Ukraine’s wars have always produced heroes who do not expect applause. They work out of sight, often unnamed, sometimes deliberately forgotten by the states they serve. Their heroism is not theatrical. It is practical, fatalistic and rooted in an acceptance that certain tasks must be done regardless of the cost. In different centuries, under different flags, Ukraine has repeatedly produced such people. Two groups stand out as emblematic of this tradition of quiet heroism: the men who capped the radioactive fire at Chornobyl Nuclear Power Plant in 1986, and the modern engineers and technicians who, after Russian missile and drone strikes, work through the night to keep Ukraine’s electricity grid alive.

The Chornobyl liquidators were not soldiers in the conventional sense, although many had military backgrounds. They were firemen, engineers, miners, reservists and conscripts, summoned with little explanation and fewer protections to confront a catastrophe that defied ordinary comprehension. When Reactor Four exploded, it tore open not merely a building but the assumptions of the late Soviet state about control, secrecy and technological mastery. The graphite fire burned invisibly, emitting lethal radiation while appearing, to the naked eye, almost benign. To stand on the reactor roof and shovel debris into the core was to accept a sentence measured not in years but in weeks or months.

Those men knew, in broad outline, what awaited them. Even if the physics was not explained, the burns on their skin and the metallic taste in their mouths told them enough. Their task was brutally simple: prevent a runaway catastrophe that could render large parts of Ukraine and Europe uninhabitable. They did not debate geopolitics or ideology. They did not frame their actions as martyrdom. They went up, one by one, for ninety seconds at a time, because someone had to go, and because refusal was unthinkable in a culture that prized endurance over survival. Their deaths, when they came, were slow, clinical and largely hidden from public view.

Modern Ukraine’s quiet heroes work in a different landscape, but under a similar moral logic. When Russian missiles and drones strike substations, transformers and transmission lines, the objective is not merely to plunge cities into darkness but to grind civilian life into exhaustion. Hospitals, water systems, railways and communications all depend on electricity. The grid becomes a battlefield, and those who repair it become combatants by default. They are electricians, welders, line workers and engineers. They wear hard hats rather than helmets, but they operate under the constant threat of secondary strikes, freezing temperatures and sheer physical collapse.

Like the liquidators, these workers understand the risks.
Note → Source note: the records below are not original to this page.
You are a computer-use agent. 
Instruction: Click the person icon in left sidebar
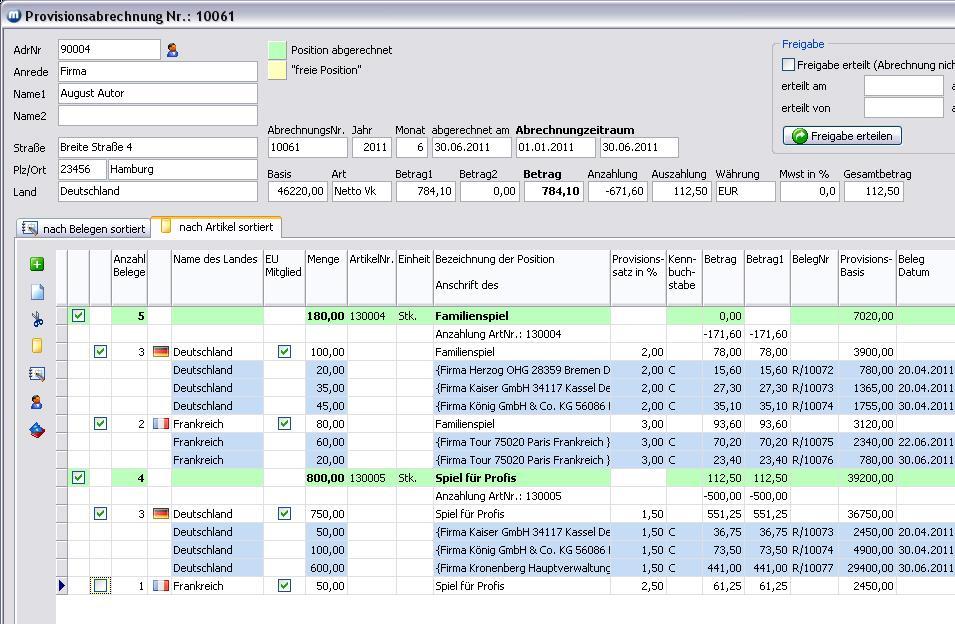[x=37, y=402]
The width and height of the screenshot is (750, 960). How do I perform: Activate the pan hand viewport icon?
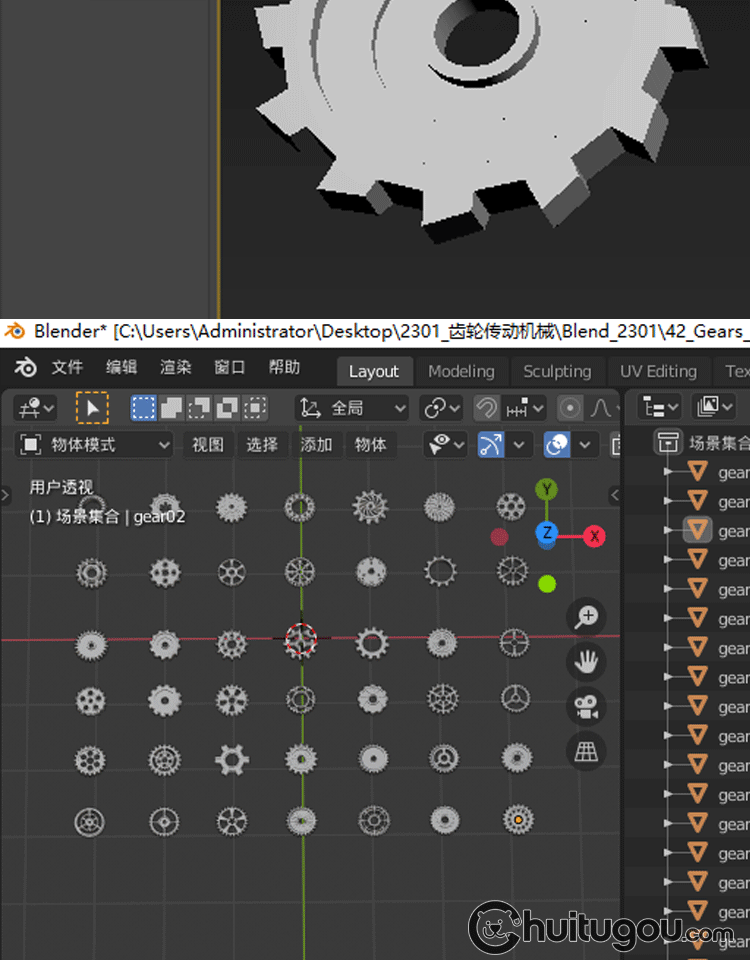pos(586,662)
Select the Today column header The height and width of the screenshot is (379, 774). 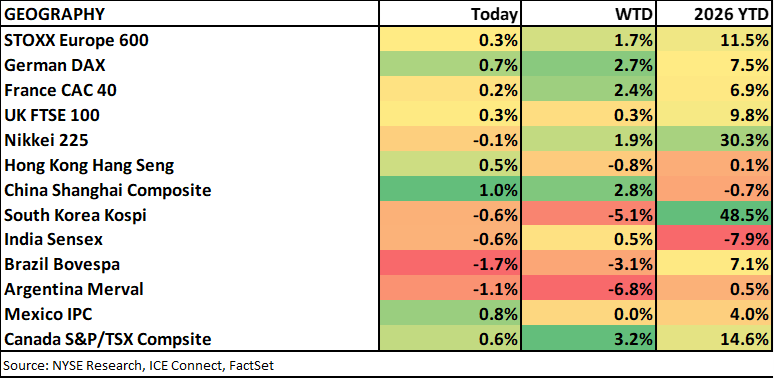tap(450, 14)
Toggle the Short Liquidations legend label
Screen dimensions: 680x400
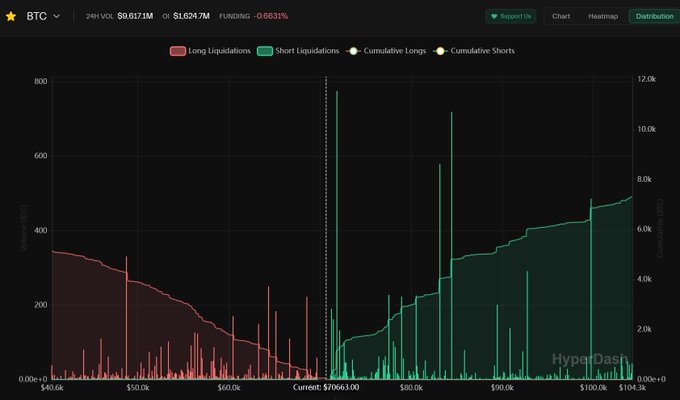[x=307, y=50]
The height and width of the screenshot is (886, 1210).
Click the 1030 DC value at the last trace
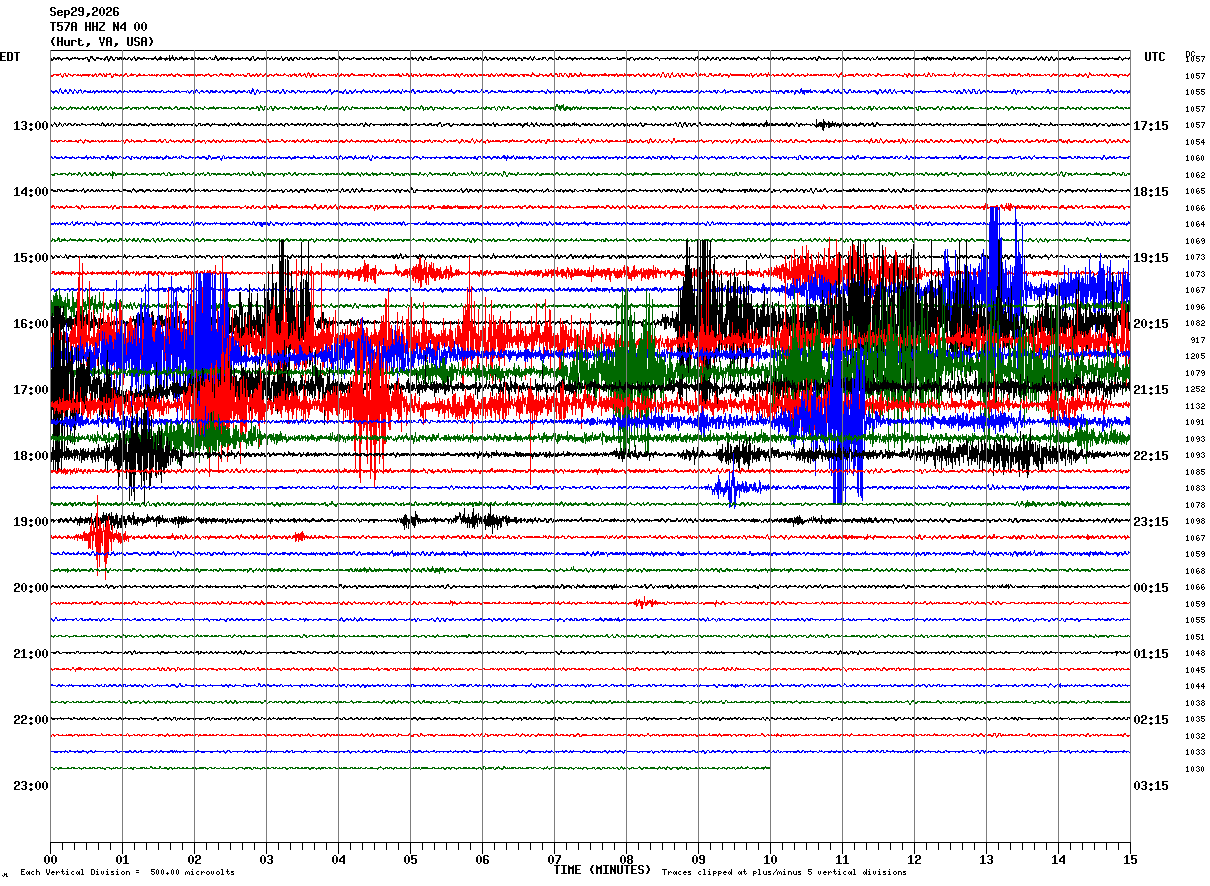1195,769
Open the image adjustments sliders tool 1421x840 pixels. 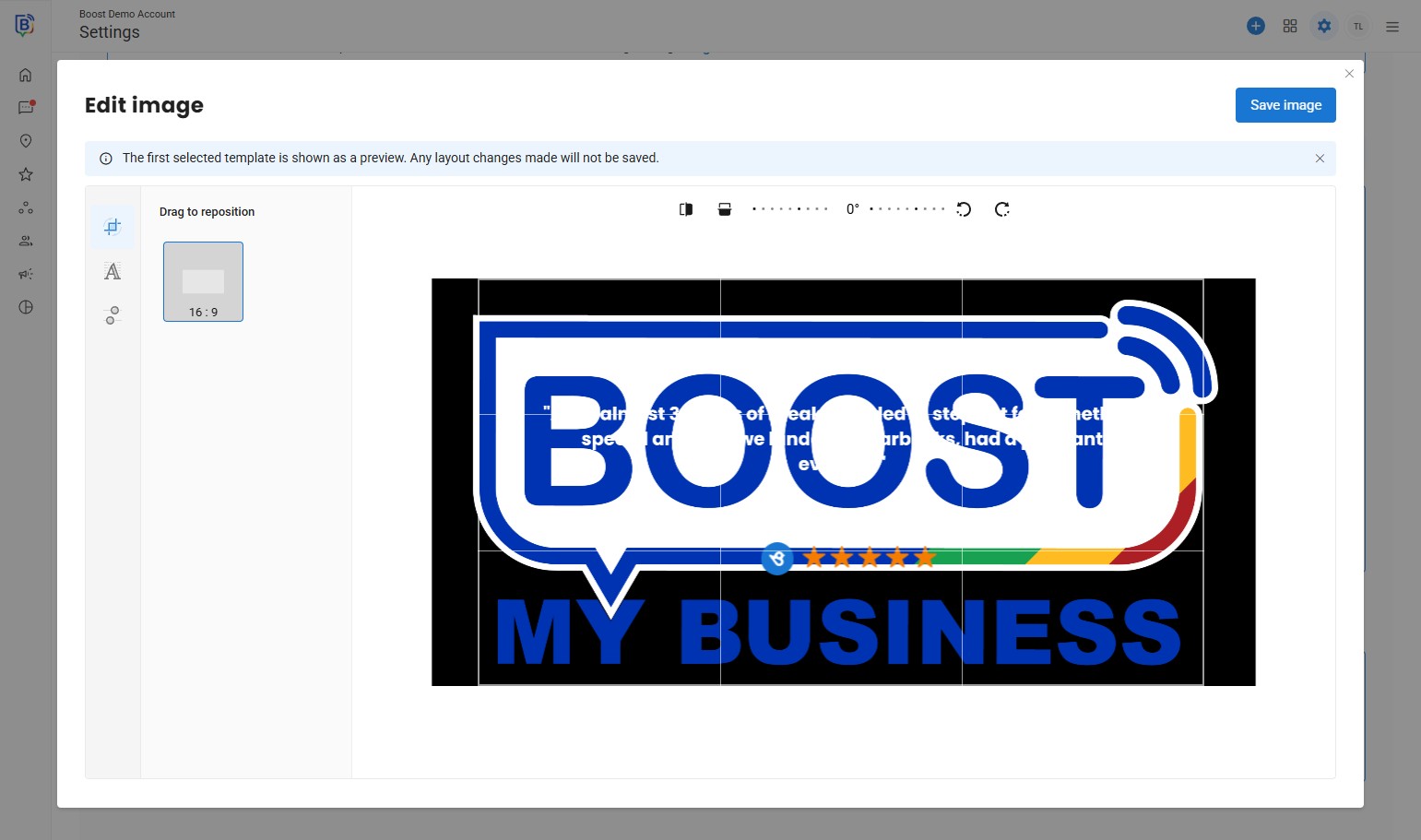(x=112, y=315)
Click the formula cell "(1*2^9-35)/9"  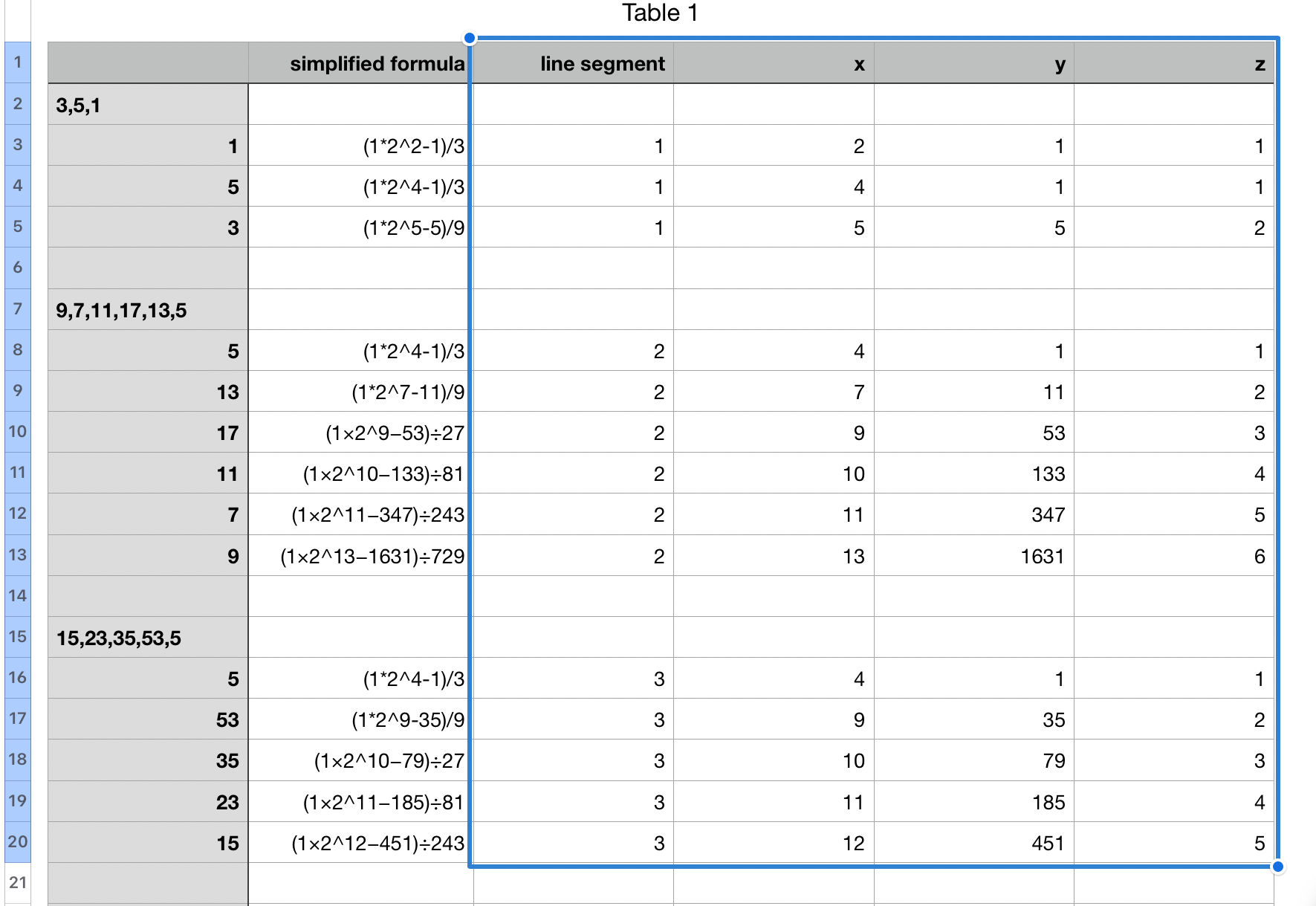tap(360, 719)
They know that Russian forces have repeatedly targeted repair crews, timing follow-up attacks for moments when men are clustered around damaged infrastructure. They know that a misjudged cable or a fatigued hand can mean instant death. Yet they return, night after night, because without them cities die quietly. No sirens accompany their work. No medals are pinned to their chests in public squares. Often their success is measured only in the absence of catastrophe: the lights come back on, the trains run, the ventilators keep breathing for the sick.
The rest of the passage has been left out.